In the early twentieth century, John, his brother Robert, and his cousin N. Penrose Jr moved to houses on Brush Hill Road in Milton, Massachusetts. He maintained a summer home on Wing’s Neck in Bourne, Massachusetts.

== Personal life ==
In 1905, Hallowell married Marian Hathaway Ladd (1884–1968), a cousin of Horatio Hathaway and a granddaughter of Alexander Hamilton Ladd, owner of the Moffatt-Ladd House. They had five children:

- William Ladd Hallowell (August 18, 1906 – January 10, 1978), who married Margaret Dillenger Barney, a granddaughter of Thomas Wentworth Higginson.
- Lt. Cmdr. John White Hallowell, Jr. (January 22, 1909 – July 17, 1980), stockbroker and yachtsman, who married Elizabeth Temple Emmet Lapsley.
- Roger Haydock Hallowell (December 7, 1910 – December 20, 1989), president and chairman of the Reed & Barton Corporation, decorated Silver Star who married Frances Lee Weeks, the first female trustee of the Museum of Fine Arts, delegate to the Republican National Convention in 1964 and 1968, and a daughter of Senator Sinclair Weeks.
- Eleanor Hathaway Hallowell (May 13, 1914 – October 15, 2000), who married Lt. Howard Lapsley, a grandson of Richard Stockton Emmet (1821-1902), and a nephew of Grenville Temple Emmet, Richard Stockton Emmet Jr, William Temple Emmet, Katherine Temple Emmet (wife of New York Supreme Court Justice Martin J. Keogh), and Elizabeth LeRoy Emmet (wife of Nicholas Biddle).
- Phillips Hallowell (born November 13, 1917), anesthesiologist who married Jane Cochrane (February 13, 1928), conservationist and granddaughter of Alexander Cochrane, Scottish-born manufacturer, capitalist, and founder of the Cochrane Chemical Company.

== Death ==
While working in the Boston Chamber of Commerce, Hallowell fell ill with typhoid fever on January 1, 1927, and within 4 days, succumbed to his illness at Philips House, Massachusetts General Hospital on January 5.

Hallowell left his entire estate to his wife, Marian Hathaway Ladd Hallowell, stating in a letter to the New York Times that “omission to provide for my children or for the issue of a deceased child is intentional and is not occasioned by accident or mistake, but my desire to leave all to my wife, and because of my trust in her wisdom and her discretion in the use of her property”.

Hallowell’s funeral took place January 7, 1927, at a Unitarian church in Milton Massachusetts, and was attended by Herbert Hoover, members of the Harvard Corporation and members of the Harvard Overseers.

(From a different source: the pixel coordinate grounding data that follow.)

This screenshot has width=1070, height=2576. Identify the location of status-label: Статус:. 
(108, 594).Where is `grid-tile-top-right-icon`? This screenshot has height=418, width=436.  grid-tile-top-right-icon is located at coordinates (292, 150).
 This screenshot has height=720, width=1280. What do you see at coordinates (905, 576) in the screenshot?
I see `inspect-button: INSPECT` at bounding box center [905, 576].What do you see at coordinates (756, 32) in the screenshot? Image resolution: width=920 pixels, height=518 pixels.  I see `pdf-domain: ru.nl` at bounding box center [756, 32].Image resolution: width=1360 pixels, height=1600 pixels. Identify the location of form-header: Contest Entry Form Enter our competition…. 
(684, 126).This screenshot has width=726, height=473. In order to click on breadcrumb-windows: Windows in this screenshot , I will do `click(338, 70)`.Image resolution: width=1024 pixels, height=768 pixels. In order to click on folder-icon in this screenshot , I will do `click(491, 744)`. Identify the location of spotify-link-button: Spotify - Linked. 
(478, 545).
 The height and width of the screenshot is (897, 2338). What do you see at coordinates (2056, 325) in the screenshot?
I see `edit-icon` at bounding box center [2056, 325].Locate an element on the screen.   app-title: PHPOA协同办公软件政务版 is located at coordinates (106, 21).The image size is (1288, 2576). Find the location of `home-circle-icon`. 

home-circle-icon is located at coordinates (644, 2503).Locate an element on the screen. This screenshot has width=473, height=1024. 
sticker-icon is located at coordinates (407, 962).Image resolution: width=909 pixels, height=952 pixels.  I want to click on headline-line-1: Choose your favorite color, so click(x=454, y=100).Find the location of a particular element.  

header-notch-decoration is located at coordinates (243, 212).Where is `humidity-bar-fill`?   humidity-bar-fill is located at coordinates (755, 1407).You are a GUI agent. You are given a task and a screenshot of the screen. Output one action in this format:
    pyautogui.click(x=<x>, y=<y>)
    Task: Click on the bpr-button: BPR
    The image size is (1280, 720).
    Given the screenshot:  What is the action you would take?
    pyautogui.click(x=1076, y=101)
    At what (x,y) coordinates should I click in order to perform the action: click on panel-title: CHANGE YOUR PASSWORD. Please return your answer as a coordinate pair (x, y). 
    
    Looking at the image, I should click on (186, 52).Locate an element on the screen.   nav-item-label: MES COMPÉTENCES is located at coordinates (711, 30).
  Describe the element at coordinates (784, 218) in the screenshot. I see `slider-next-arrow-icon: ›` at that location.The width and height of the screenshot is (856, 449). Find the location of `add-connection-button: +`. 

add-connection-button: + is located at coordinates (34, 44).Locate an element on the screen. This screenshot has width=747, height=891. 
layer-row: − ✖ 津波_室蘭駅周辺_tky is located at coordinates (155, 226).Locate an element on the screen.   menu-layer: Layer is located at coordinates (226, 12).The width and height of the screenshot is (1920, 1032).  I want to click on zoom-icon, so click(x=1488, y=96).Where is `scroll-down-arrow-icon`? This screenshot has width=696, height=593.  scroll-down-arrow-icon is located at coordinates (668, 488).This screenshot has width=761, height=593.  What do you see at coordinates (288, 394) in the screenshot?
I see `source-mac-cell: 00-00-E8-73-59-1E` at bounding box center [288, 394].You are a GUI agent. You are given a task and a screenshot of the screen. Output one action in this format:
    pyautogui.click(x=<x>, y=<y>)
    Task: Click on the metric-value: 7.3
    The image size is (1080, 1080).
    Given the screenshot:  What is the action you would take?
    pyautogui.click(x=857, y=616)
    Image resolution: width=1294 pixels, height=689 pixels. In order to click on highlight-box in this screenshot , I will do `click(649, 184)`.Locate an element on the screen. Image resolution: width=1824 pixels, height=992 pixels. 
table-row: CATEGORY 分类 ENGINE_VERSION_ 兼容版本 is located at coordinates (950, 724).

After his death, The Harvard Crimson paid tribute to Hallowell: "Very rarely men arise with the genius for distinguished public service untouched by the ambition for public recognition. Such a man was John White Hallowell '01. His death in the very midst of manifold activities in the service of Harvard and the nation is a great personal loss. It is, however, the peculiar good fortune of humanity that the work and influence of a man blessed with purity of motives, strength of purpose, and clarity of vision, remain and grow stronger after he has passed away." He is buried in the Milton cemetery with his wife.